When asked about the race, Reid said, “We’re going to have a candidate there; we don’t have it yet,” and commented that Weiland was “not my choice.” When Senator Michael Bennet, DSCC chairman, was asked if he would back Weiland, he said, “We are looking at all our races.” It seems as though when the DSCC doesn’t get its way, it shuns the person who does.

One notable component of this flare-up is that the DSCC was pushing Herseth Sandlin because of her electability, not principle. South Dakota Democrats preferred someone more progressive, like Weiland, and progressives recently aired their dissatisfaction with the DSCC very openly. The Democratic establishment should be wary of splitting its base. Weiland himself has said he thinks Washington Democrats are out of touch with the Democrats in his home state.

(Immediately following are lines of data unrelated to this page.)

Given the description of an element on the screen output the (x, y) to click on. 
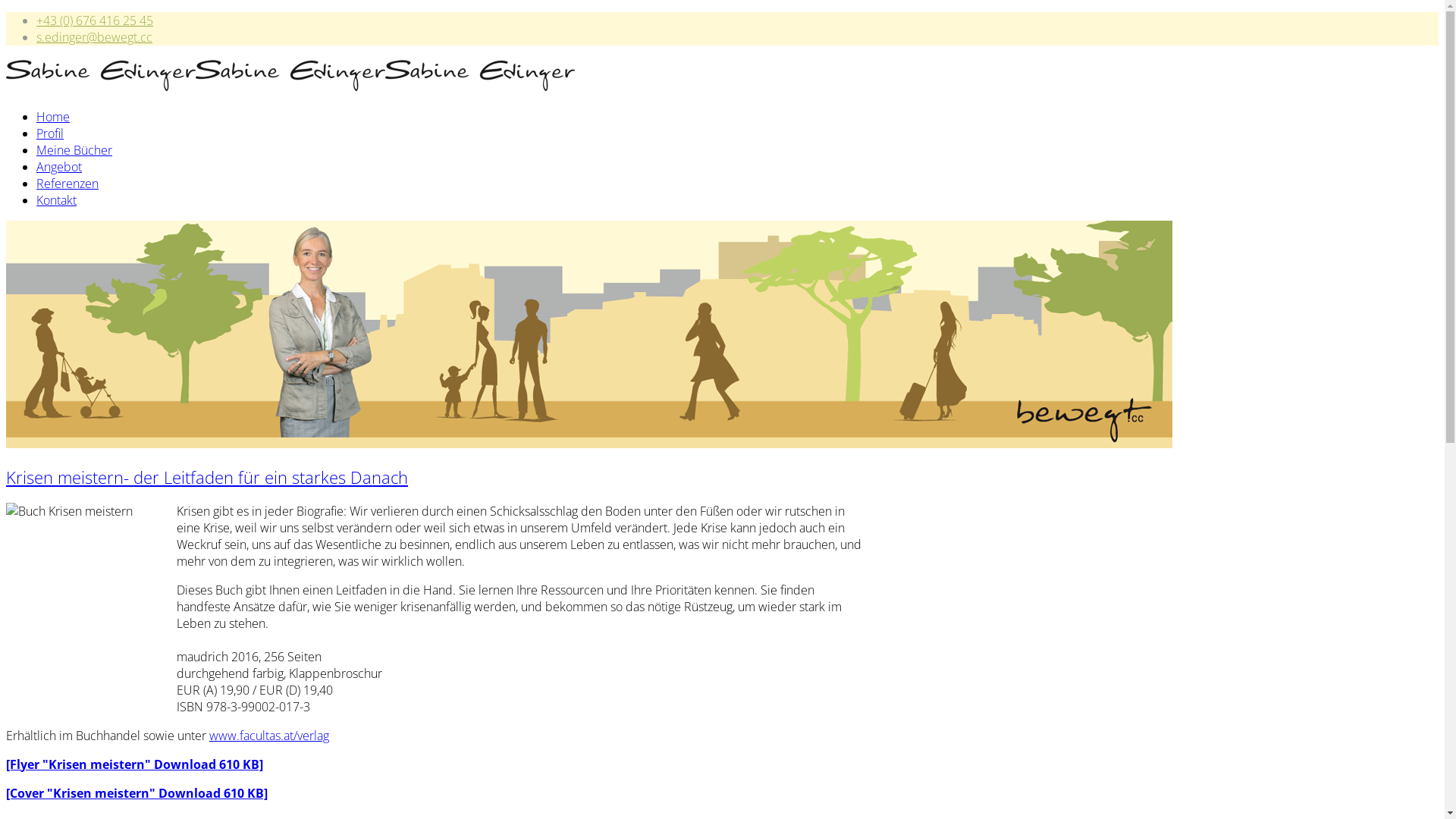
+43 (0) 676 416 25 45 Element type: text (94, 20)
Home Element type: text (52, 116)
[Flyer "Krisen meistern" Download 610 KB] Element type: text (134, 764)
Kontakt Element type: text (56, 199)
Profil Element type: text (49, 133)
[Cover "Krisen meistern" Download 610 KB] Element type: text (136, 792)
Referenzen Element type: text (67, 183)
Buch Krisen meistern Element type: hover (91, 599)
Angebot Element type: text (58, 166)
s.edinger@bewegt.cc Element type: text (94, 36)
www.facultas.at/verlag Element type: text (269, 735)
Given the description of an element on the screen output the (x, y) to click on. 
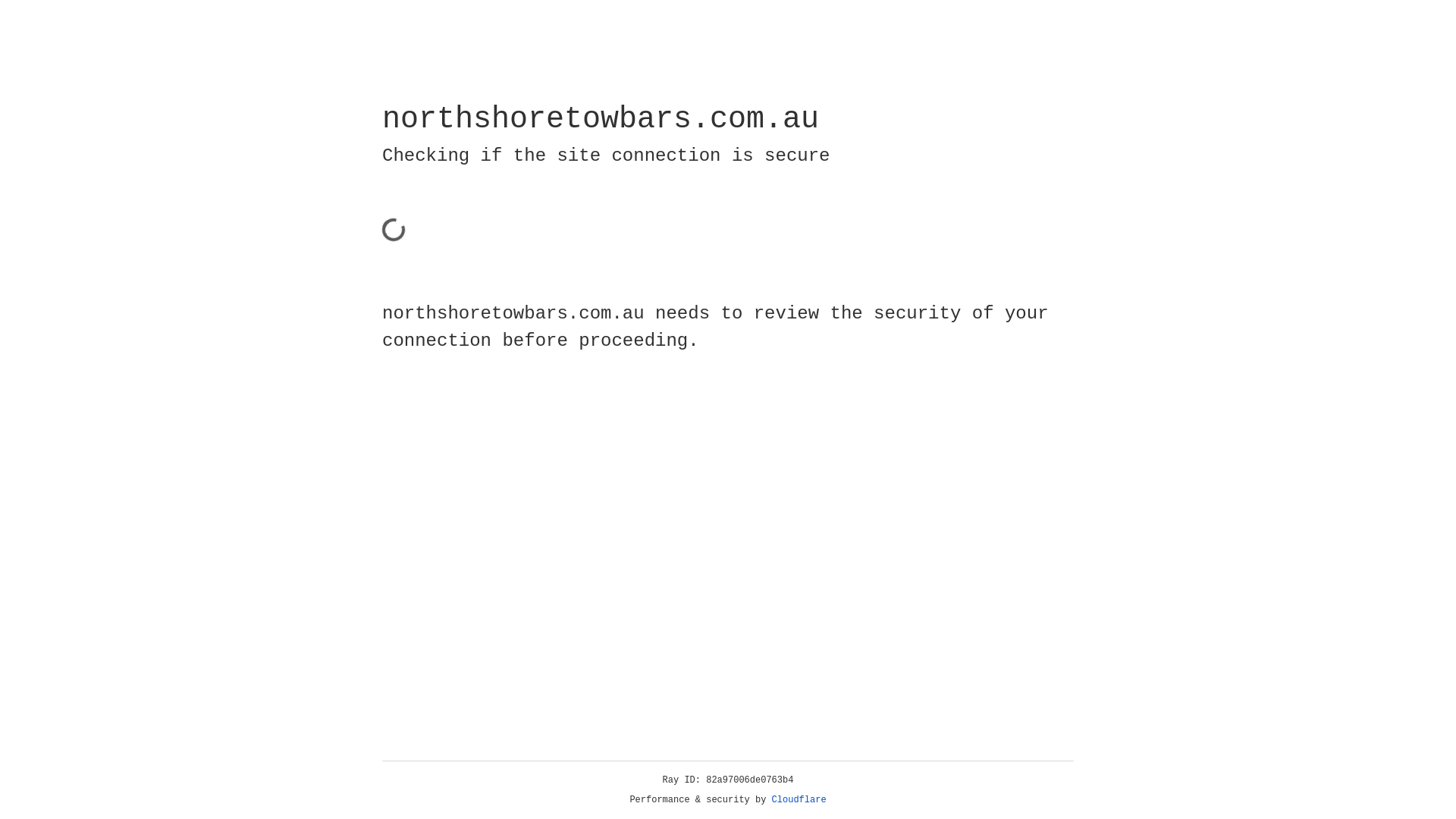
Cloudflare Element type: text (798, 799)
Given the description of an element on the screen output the (x, y) to click on. 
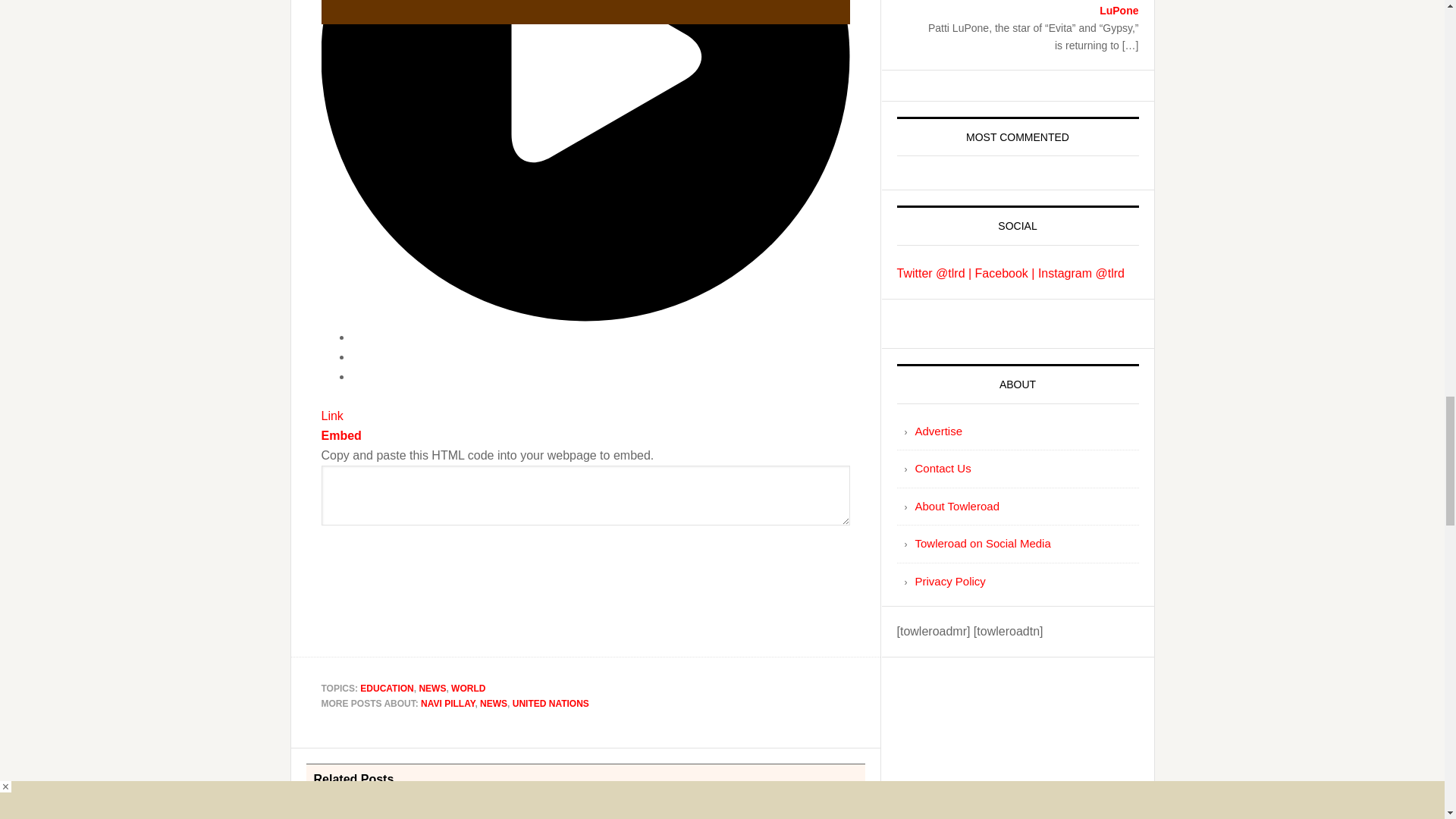
EDUCATION (386, 688)
Link (332, 415)
Embed (341, 435)
Given the description of an element on the screen output the (x, y) to click on. 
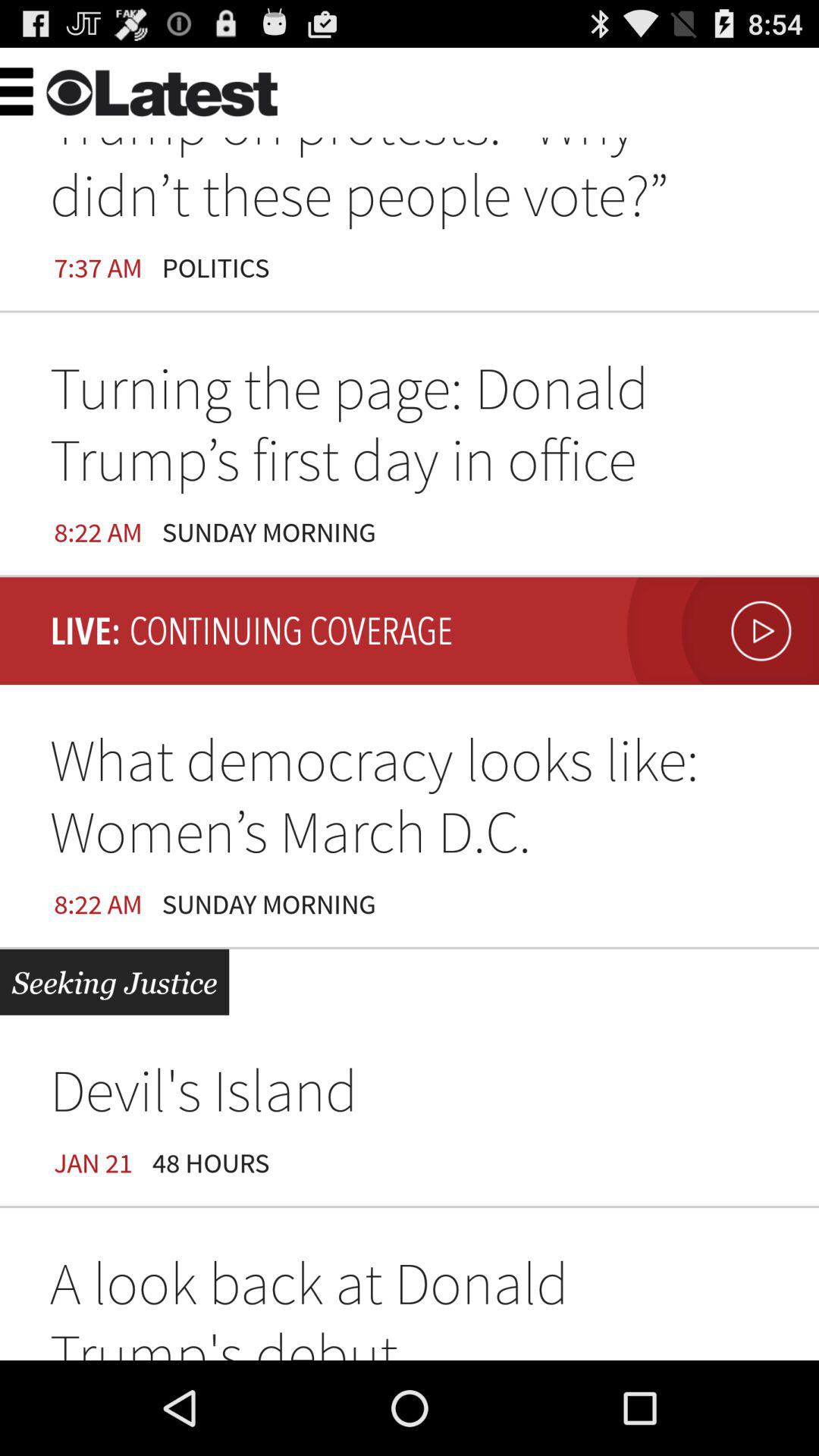
play video (719, 630)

Through all of this, Daschle speaks fondly and kindly of Reid, even though they disagree. However, “a source familiar with Reid’s thinking said the majority leader has a long memory. ‘He’s not a guy you want to cross … He usually gets his revenge one way or another.’”

Scandal and instability on the left is hurting Washington Democrats, and they’re feeling it. The scandals within the administration are leading to a public distrustful of the left. Obamacare is perpetually revealing new problems. Factions in the Democratic Party are becoming irritable as the Democratic establishment ignores them. These factors are snowballing to likely severely hurt Democrats in upcoming 2014 elections.